経常黒字3.9兆円、実像は「輸出復活」より海外投資収益 円安が膨らませる日本の稼ぎ
財務省が発表した5月の国際収支は、経常収支が3兆9683億円の黒字となった。黒字は16カ月連続で、前年同月比でも大きく増えた。半導体関連や自動車の輸出増、海外で保有する株式などからの配当増が寄与した。
ただし、その中身をみると、かつてのように貿易で大きく稼ぐ日本の姿とは異なる。輸出から輸入を差し引いた貿易収支は69億円の黒字にとどまり、サービス収支は103億円の赤字だった。貿易・サービス収支全体では34億円の赤字である。一方、海外投資に伴う利子や配当を示す第一次所得収支は4兆2756億円の黒字に達し、経常黒字全体を支えた。
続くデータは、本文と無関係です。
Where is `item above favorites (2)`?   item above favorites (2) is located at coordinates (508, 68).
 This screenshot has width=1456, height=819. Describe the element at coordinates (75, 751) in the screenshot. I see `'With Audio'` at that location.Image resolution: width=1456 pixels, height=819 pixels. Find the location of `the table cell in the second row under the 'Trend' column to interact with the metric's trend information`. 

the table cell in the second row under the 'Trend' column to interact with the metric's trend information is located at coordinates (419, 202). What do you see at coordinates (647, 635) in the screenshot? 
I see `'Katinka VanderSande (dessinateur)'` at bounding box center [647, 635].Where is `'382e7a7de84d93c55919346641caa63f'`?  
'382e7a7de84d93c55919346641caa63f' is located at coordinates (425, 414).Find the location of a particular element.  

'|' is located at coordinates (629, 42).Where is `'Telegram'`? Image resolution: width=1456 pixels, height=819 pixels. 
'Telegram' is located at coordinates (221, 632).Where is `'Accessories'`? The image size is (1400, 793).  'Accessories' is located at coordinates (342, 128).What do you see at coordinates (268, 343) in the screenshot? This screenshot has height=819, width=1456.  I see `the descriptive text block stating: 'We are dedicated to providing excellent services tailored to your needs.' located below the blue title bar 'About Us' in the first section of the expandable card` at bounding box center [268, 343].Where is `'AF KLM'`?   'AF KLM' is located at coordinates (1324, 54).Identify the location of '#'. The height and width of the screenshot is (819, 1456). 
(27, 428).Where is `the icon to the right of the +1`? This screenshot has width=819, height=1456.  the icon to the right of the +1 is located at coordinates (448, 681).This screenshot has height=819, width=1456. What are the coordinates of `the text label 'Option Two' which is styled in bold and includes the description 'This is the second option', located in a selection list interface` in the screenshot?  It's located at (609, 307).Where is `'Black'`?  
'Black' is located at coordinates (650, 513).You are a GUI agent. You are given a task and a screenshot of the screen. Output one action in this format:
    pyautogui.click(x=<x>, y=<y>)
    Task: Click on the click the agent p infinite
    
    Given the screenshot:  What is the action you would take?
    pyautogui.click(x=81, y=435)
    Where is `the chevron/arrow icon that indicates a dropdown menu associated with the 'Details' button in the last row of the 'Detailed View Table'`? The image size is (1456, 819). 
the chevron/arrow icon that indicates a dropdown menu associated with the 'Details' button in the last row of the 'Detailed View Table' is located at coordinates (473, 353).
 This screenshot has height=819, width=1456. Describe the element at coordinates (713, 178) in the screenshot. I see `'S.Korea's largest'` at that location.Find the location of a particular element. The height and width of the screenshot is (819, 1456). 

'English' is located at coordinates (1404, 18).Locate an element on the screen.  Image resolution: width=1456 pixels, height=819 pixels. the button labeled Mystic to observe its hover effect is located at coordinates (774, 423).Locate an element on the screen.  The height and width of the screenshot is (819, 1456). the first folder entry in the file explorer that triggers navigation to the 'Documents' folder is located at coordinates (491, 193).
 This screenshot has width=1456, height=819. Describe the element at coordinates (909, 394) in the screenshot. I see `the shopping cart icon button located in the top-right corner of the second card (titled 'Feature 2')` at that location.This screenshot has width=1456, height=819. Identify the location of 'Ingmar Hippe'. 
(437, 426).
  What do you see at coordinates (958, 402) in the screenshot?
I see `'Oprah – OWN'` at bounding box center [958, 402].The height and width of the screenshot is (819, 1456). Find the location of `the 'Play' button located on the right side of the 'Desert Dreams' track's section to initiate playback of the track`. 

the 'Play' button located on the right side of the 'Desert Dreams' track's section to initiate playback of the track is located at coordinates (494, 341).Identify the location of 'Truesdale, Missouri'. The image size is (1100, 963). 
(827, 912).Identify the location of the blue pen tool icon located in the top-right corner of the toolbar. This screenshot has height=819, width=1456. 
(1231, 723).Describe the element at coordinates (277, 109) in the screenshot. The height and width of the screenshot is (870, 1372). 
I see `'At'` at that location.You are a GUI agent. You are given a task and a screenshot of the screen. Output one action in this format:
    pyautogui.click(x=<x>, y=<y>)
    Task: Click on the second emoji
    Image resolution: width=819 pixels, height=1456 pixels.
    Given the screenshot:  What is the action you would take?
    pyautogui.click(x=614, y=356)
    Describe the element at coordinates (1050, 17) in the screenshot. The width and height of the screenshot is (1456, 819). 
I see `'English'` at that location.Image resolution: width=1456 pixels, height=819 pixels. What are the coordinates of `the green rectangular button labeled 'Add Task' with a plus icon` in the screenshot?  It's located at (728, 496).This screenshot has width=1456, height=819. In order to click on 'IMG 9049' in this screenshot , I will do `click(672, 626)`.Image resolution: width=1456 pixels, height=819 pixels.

輸出は9兆3602億円と前年同月比14.7%増えた。半導体等電子部品や自動車が伸びたが、通関ベースでは輸出数量の伸びは小さく、価格上昇の影響が大きい。自動車も金額では増えた一方、数量は前年を下回った。輸出額の増加をそのまま国内生産の力強い回復と読むには注意が必要だ。
円安も黒字を押し上げた。5月のドル円相場は月中平均で1ドル=158円台となり、前年より円安が進んだ。海外子会社からの配当や証券投資収益は、円に換算すると膨らみやすい。一方で、原油や資源、部品の輸入価格も上昇し、家計や中小企業にはコスト高として重くのしかかる。
今回の経常黒字は、日本企業が海外で稼ぐ力を示す一方、その果実が国内の賃金や地域経済に十分還流しているのかという課題も浮かび上がらせた。貿易黒字で国内工場が潤う時代から、海外資産の運用益が国全体の黒字を支える時代へ。数字の大きさとは裏腹に、生活実感との距離は広がっている。